Hence, ISO 9000 is considered a fundamental standard since it provides a basis for understanding the critical elements of the system of quality management. The quality is acknowledged to be the uppermost. Therefore, ISO 9000, which defines quality management principles, should be used to check small businesses’ quality systems.

Internal Audit

Internal audit is defined as the company’s regulated internal activity, which is aimed to analyze and evaluate the company’s functioning. The processes of internal audits allow determining the efficiency and effectiveness of the company’s actions. Besides, this audit type helps managers achieve the formulated aims and improve the company’s activity. The purpose of internal audit is to assist the management in solving a particular problem on a daily basis. The main difference between external and internal audit is that the first one controls the objectivity of the correctness of the latter’s operation. In the course of internal audit, it is necessary to apply a consistent, systematic approach to the analysis of efficiency and effectiveness and the improvement of the management quality. Therefore, internal audit proves to be helpful for internal control, risk management, and corporate administration (Smith, 2013).

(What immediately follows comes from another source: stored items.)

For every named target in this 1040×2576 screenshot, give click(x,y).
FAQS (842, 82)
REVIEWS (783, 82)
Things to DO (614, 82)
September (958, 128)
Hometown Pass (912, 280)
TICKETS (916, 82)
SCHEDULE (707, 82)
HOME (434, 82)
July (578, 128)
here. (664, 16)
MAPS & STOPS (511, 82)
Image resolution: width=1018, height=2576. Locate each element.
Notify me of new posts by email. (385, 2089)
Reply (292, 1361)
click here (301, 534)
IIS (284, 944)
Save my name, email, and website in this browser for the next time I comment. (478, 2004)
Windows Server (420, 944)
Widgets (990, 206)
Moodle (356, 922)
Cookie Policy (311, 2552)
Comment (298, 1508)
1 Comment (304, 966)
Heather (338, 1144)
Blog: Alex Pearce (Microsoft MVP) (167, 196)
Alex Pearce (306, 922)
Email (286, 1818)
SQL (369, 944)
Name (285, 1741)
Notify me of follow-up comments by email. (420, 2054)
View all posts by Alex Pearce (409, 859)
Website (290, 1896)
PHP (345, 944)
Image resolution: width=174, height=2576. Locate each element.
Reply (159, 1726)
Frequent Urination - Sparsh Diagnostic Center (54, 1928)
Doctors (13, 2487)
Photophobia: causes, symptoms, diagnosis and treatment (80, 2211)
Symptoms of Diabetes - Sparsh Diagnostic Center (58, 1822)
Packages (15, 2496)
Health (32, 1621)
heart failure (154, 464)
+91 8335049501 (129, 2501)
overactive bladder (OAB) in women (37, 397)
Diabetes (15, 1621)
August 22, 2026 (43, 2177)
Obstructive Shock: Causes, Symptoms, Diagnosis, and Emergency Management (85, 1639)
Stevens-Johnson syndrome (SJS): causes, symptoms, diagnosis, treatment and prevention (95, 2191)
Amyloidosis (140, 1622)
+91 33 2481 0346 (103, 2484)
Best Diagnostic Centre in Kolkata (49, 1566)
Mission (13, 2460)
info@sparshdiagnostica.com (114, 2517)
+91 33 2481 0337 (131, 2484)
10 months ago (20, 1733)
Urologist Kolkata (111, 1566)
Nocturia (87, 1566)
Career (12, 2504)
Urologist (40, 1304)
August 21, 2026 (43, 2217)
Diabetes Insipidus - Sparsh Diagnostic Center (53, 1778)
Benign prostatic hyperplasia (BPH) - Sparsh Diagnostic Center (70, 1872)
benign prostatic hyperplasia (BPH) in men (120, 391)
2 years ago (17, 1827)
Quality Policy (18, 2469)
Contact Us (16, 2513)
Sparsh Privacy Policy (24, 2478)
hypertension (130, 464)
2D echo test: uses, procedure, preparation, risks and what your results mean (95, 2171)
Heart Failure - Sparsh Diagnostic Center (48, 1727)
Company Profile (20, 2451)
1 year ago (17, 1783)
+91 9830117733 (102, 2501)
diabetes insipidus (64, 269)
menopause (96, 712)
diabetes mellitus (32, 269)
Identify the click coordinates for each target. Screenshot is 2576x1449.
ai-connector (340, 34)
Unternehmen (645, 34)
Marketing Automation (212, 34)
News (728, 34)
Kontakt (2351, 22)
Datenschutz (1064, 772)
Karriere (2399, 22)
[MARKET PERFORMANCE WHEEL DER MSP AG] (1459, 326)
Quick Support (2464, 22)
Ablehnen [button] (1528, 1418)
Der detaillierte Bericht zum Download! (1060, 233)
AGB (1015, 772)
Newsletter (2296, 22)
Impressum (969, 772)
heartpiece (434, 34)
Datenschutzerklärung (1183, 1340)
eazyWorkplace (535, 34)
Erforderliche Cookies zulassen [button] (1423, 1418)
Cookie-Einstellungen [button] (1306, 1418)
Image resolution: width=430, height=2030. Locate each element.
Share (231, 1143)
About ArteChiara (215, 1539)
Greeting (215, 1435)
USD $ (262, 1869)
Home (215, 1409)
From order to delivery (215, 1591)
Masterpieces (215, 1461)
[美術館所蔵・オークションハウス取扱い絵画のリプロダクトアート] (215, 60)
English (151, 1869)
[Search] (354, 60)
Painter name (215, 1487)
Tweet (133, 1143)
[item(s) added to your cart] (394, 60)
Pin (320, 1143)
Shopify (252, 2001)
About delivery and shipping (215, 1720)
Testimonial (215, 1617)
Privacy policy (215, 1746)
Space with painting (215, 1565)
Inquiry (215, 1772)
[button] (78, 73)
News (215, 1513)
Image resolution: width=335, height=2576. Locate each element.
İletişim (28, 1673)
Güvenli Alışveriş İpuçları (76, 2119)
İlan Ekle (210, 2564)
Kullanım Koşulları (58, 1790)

Internal auditors check the management units and provide managers with the necessary reasoned proposition to eliminate any drawbacks in the management. Apart from that, they give recommendations related to the increase in efficiency and effectiveness in the administration. The auditor considers and evaluates the company’s functioning from different angles and suggests methods of improvement. It is possible to apply different types of internal audits, such as functional, inter-functional, and organizational techniques, and audit, due to instructions. In each case, it is necessary to undertake an overall completed analysis of its particular structure, function, or type of activity (Smith, 2013).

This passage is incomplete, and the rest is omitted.